When travelling you might think your web browsing is harmless. You might log onto wi-fi to check opening times for a local attraction, check for a great bar or restaurant near your hotel or check the weather conditions. But when combined with other information, cyber-criminals could determine, for example, when your hotel room will be empty because you are going to a restaurant. But is that all you are doing on your laptop when travelling? Have you done any of the following:
Having HTTPs on a website you visit is particularly important when visiting a website where you need to enter a username and password. But it also important to make sure that all pages on the website you visit use HTTPs and not just the login or home page.
So how do you know if a website is protected? You need to look to the area just next to the left hand side of the web address at the top of your web browser. Having a pad lock and the word “Secure” shows that the information you send or receive from the site is private. You may also find that rather than the word “Secure” is the name of the company who owns the website. However, even if this icon is present, always be careful if you are sharing your private information and make sure you know the site you are visiting.
Sites such as banks, web based email, airlines, hotel bookings and social media usually use secure sites.
The “i” in a circle means Info or Not Secure.
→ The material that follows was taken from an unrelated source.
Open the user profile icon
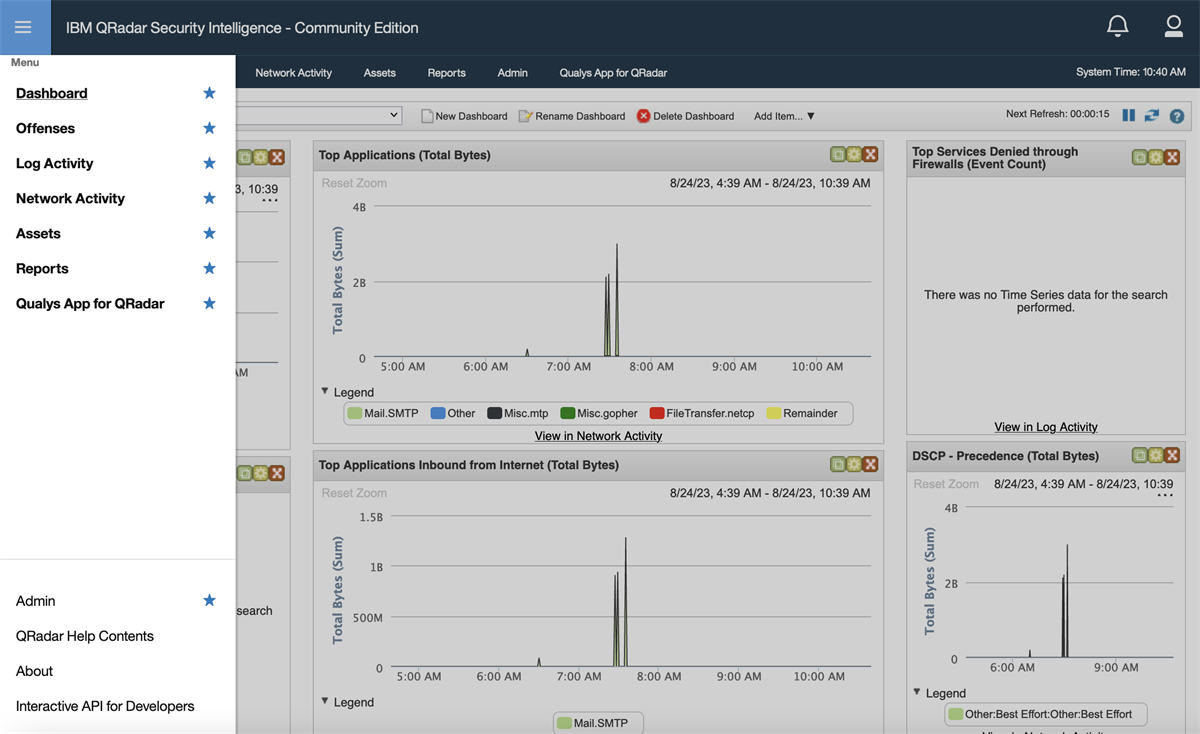 click(1174, 27)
The website is not using a private connection and some of your information might be able to be viewed. If you are visiting sites such as these, be aware about how you are interacting with the site. In this example, news.com.au is a news site and will usually be accessed to catch up on the latest news.
I have not included an example site with this warning as I do not want to visit a site that is not secure. The “Not Secure” warning means to proceed with caution as there could be serious issues with the privacy of this site and others may be able to see the information you send to or receive from this site. The “Dangerous” warning means to avoid the site. For example, if you are using Google Chrome, you may see a full-page red warning screen which means it has been flagged as unsafe by Safe Browsing and if you proceed to the site you will likely put your private information at risk.
A firewall is your first line of defence for you laptop when you log into wi-fi. It is designed to prevent unauthorised access to your computer. It screens incoming and outgoing access requests to ensure they are legitimate.
Both Windows and Mac operating systems have built-in firewalls. You should ensure the firewall is enabled prior to connecting to any wi-fi hotspot. You can see in the image that the “guest or public networks” is set at Connected (this is using Windows 10 operating system).
No matter how much protection you set up on your laptop, you need to remain vigilant when using public wi-fi. The rule is simple – if in doubt, don’t log on.